Also news for me, during this recent meeting, is the fact that Tennessee is the 11th-most obese state in the nation for children. Thankfully, the Alliance for a Healthier Generation, thanks to support from the Robert Wood Johnson Foundation and the JPB Foundation, is working with communities throughout the state to make it easier for children to lead healthier lives.
“More than 780 schools serving more than 437,000 students across the state have joined the Alliance’s Healthy Schools Program, creating healthier school environments for children to thrive,” according to their website, healthiergeneration.org. “The communities we serve range from very small rural districts to the largest urban districts in the state. Since 2007, Tennessee schools have been recognized with 64 National Healthy Schools Awards for their outstanding efforts.”
The organization also made it easier for more than 6,000 youth in 67 out-of-school programs to eat right and be more active.
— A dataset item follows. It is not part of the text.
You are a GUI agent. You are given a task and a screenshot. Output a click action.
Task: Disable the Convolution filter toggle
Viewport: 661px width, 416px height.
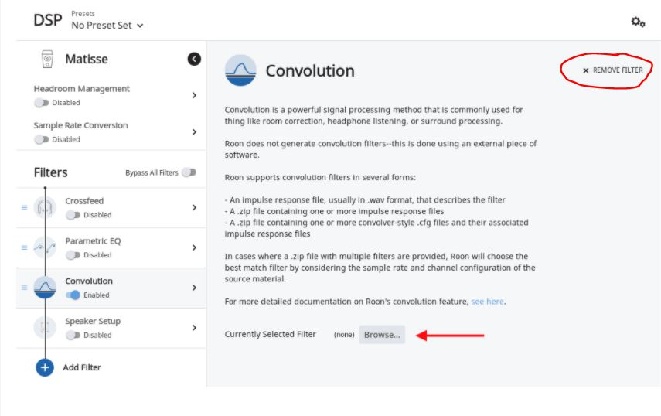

Healthier Generation works with schools, companies, community organizations, health care professionals and families to change conditions and systems that lead to healthier children.
School is a great place to start children on paths to making healthier food choices since they spend the better part of their waking day inside some classroom. Their Healthy Schools Program is building healthier school environments for more than 18 million students in more than 31,000 schools in every state, as well as the District of Columbia and Puerto Rico. Not only does the organization have large numbers, but the quality of its’ efforts in these schools also make a tremendous difference. Healthier Generation works to bring together teachers, schools, parents and administrators with students to each play a part in creating change on school campuses.
They also work with out-of-school providers like after school programs and childcare facilities to teach healthy eating and physical activity standards to create a guide for communities nationwide. The organization is able to do this, in part, because of their work with companies from many industries to improve access to healthier foods. For example, they sat down with beverage, snack food, dairy and health care industries to gain voluntary agreements to provide lower calorie food. Their beverage agreement has resulted in a 90-percent reduction in calories shipped to schools across the country.
Why does all this matter? Consider that in 2008, nearly 10 years ago, medical costs of obesity alone were estimated to be $147 billion. The annual nationwide cost to productivity to obesity and its issues like diabetes range between $3.38 billion and $6.38 billion to our nation.